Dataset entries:
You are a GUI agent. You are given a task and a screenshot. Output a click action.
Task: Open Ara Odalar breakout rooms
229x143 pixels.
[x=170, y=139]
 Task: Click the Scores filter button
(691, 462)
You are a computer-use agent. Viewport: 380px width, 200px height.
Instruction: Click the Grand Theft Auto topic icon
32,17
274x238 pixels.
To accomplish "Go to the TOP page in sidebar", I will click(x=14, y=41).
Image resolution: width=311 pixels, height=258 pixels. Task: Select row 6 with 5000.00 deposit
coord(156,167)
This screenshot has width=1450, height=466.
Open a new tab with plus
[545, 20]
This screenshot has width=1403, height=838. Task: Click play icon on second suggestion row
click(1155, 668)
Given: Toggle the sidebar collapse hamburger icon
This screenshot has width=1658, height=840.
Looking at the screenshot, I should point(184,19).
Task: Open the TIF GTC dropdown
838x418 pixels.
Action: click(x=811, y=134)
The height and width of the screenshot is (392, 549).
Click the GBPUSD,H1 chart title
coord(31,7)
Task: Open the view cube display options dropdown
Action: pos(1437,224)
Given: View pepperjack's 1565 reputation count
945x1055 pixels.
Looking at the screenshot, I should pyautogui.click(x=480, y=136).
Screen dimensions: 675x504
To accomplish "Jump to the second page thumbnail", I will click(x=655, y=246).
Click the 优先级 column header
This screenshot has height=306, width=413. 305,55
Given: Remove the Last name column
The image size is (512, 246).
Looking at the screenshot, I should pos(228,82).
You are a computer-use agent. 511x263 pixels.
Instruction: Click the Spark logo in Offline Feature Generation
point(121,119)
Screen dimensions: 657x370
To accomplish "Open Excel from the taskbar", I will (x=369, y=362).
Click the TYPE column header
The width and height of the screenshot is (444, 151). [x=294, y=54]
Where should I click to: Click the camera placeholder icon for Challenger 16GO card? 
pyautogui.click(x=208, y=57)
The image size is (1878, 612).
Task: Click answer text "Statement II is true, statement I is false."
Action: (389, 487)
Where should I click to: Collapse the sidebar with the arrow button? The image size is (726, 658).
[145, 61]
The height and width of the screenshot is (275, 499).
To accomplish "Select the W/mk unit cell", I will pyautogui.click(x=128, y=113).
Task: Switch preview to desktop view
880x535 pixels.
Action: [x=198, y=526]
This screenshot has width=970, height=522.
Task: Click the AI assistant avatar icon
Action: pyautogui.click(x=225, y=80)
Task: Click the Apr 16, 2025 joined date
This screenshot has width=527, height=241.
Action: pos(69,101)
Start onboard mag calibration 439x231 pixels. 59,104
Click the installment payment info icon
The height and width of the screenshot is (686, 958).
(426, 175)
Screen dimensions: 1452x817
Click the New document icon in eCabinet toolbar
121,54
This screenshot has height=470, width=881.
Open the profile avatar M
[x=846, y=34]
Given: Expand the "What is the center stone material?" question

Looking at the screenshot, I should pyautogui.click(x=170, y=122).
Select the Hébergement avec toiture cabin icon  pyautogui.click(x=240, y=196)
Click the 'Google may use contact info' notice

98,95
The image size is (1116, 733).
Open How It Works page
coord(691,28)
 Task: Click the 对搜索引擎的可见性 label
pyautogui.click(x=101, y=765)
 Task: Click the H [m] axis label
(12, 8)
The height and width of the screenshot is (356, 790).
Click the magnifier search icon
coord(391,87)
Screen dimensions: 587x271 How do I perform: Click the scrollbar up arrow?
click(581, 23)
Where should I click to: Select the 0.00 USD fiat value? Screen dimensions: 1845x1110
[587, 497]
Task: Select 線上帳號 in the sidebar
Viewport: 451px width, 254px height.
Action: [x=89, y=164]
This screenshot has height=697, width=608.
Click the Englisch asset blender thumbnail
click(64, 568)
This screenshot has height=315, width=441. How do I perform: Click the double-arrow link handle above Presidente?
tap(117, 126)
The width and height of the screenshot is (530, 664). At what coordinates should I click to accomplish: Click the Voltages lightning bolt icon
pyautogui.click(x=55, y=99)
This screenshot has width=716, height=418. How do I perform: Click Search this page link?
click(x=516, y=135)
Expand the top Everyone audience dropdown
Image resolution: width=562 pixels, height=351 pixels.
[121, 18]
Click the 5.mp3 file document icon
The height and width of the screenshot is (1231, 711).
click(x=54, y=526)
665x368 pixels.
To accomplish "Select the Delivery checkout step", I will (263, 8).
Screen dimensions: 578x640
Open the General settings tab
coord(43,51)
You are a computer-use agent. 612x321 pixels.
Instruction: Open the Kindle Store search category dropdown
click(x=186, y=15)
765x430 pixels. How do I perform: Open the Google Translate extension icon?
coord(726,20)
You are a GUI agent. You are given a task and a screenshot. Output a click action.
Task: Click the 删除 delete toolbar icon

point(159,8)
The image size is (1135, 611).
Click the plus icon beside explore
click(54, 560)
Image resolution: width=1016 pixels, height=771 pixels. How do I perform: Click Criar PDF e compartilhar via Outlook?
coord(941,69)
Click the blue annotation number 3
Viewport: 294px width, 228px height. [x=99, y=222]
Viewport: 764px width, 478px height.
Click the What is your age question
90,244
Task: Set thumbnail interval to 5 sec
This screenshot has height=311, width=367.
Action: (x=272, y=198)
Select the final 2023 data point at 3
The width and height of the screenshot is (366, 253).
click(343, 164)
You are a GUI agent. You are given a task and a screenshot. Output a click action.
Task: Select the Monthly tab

TRY IT: Each line above that contains the string "will" should be copied.

RESULT OF THIS EXERCISE:
To accomplish "Go to the TOP page in sidebar", I will click(x=14, y=41).
To accomplish "Jump to the second page thumbnail", I will click(x=655, y=246).
To accomplish "Open Excel from the taskbar", I will (x=369, y=362).
To accomplish "Select the W/mk unit cell", I will pyautogui.click(x=128, y=113).
To accomplish "Select the Delivery checkout step", I will (263, 8).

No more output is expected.